Genel anlamda üç mesajı bulunur.
İlki tövbe etmektir. Tövbe suresinin son tarafında tövbe ve istiğfar konusu işlenmektedir. Bir peygamberin, müşrikler için istiğfar etmesinin ve af dilemesinin doğru olmadığı belirtilmektedir. Bununla ilgili olarak Hz. İbrahim üzerinden örnek verilmektedir. Çünkü o da kâfir olan baba(lığı) için istiğfar etmişti. Allah ise muhacir, ensar ve diğer samimi müminlerin dua ve istiğfarlarını kabul etmektedir. Bu bağlamda Tebük savaşına keyfi katılmayan, ama sonra çok pişman olup tövbe eden 3 sahabinin durumu hatırlatılır. Bir aydan daha fazla süre devam eden bu tövbe/pişmanlık süreci, toplumsal tepki ve yeryüzünün onları daralttığı bir dönemde tövbelerin kabul edilmesi ve 3 sahabinin kurtulması bizim için önemli bir örnektir (Tevbe, 9/118). Rıyazü’s-Salihin isimli hadis kitabının başındaki Tövbe bölümünde, tövbe eden bu 3 sahabinin ilginç hikayesi ile ilgili rivayet aktarılır (Buhari, Megâzi, 80; Müslim, Tevbe, 53). Mutlaka oradaki bu olay gibi çok farklı tövbe olayları okunmalıdır.

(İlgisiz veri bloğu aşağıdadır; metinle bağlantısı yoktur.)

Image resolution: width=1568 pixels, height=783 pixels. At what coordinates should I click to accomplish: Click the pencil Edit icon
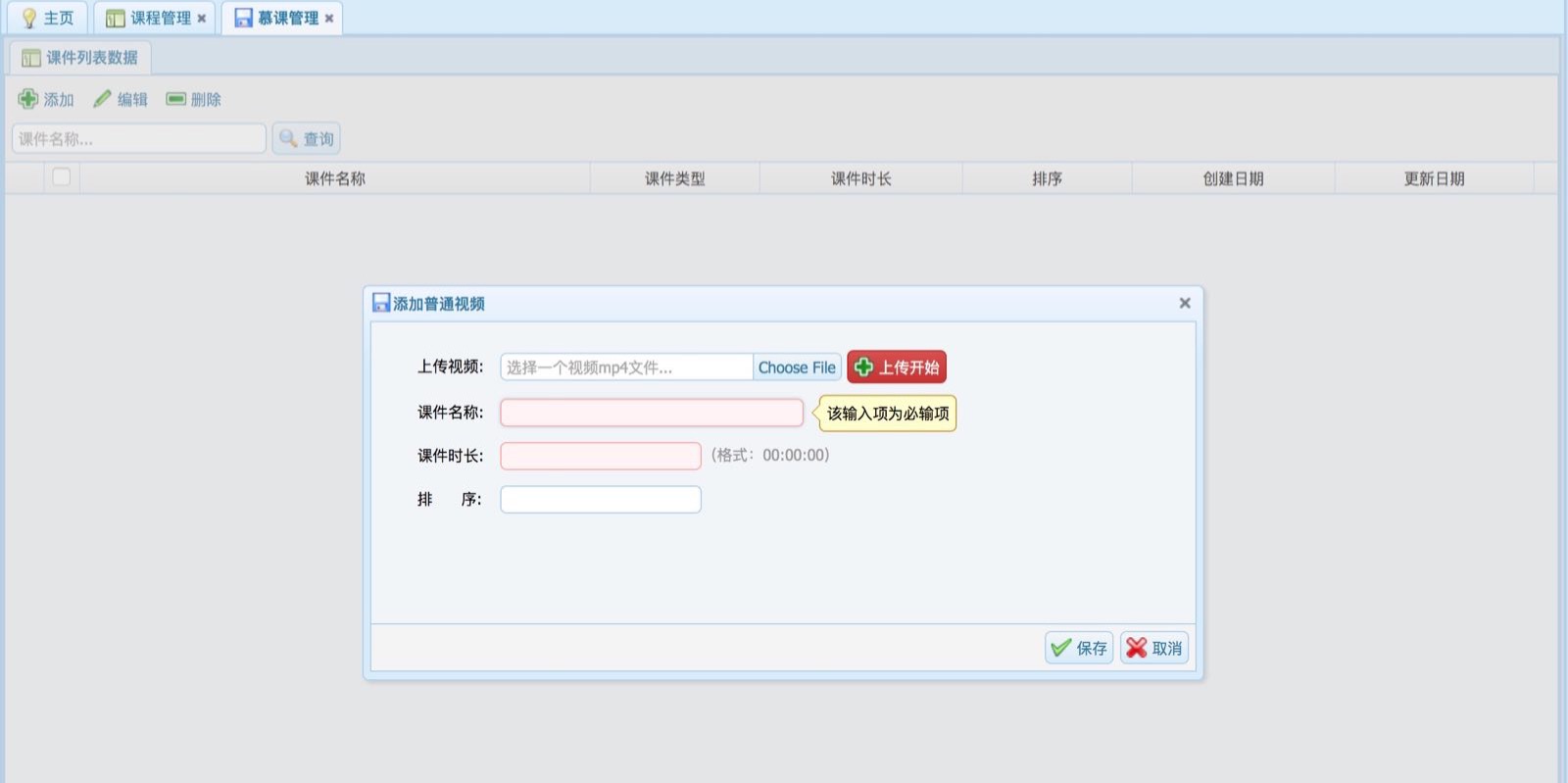102,99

İkincisi Müslümanca duruştur. Bu cüzde Yunus suresi de bulunmaktadır. İlk kısmında Hz. Peygamber’in Mekke’deki risalet çalışması, insanları tevhide çağrışı ve onların tepkileri karşısında sergilediği Müslümanca duruş anlatılmaktadır. Burası aslında bütün davetçiler için önemli bir bölümdür.
Üçüncüsü ise şahsiyetli olmaktır. Yunus suresinin ikinci bölümünde ise Hz. Yunus’un da içinde bulunduğu önceki 3 peygamberin tevhid çağrısı, risalet çalışması ve cahiliye toplumu karşısında sergiledikleri duruşları anlatılır. Bu tevhidi duruşun bütün peygamberlerin sünneti (hayat tarzı) olduğu hatırlatılır ve bütün davetçilere bir mesaj verilir.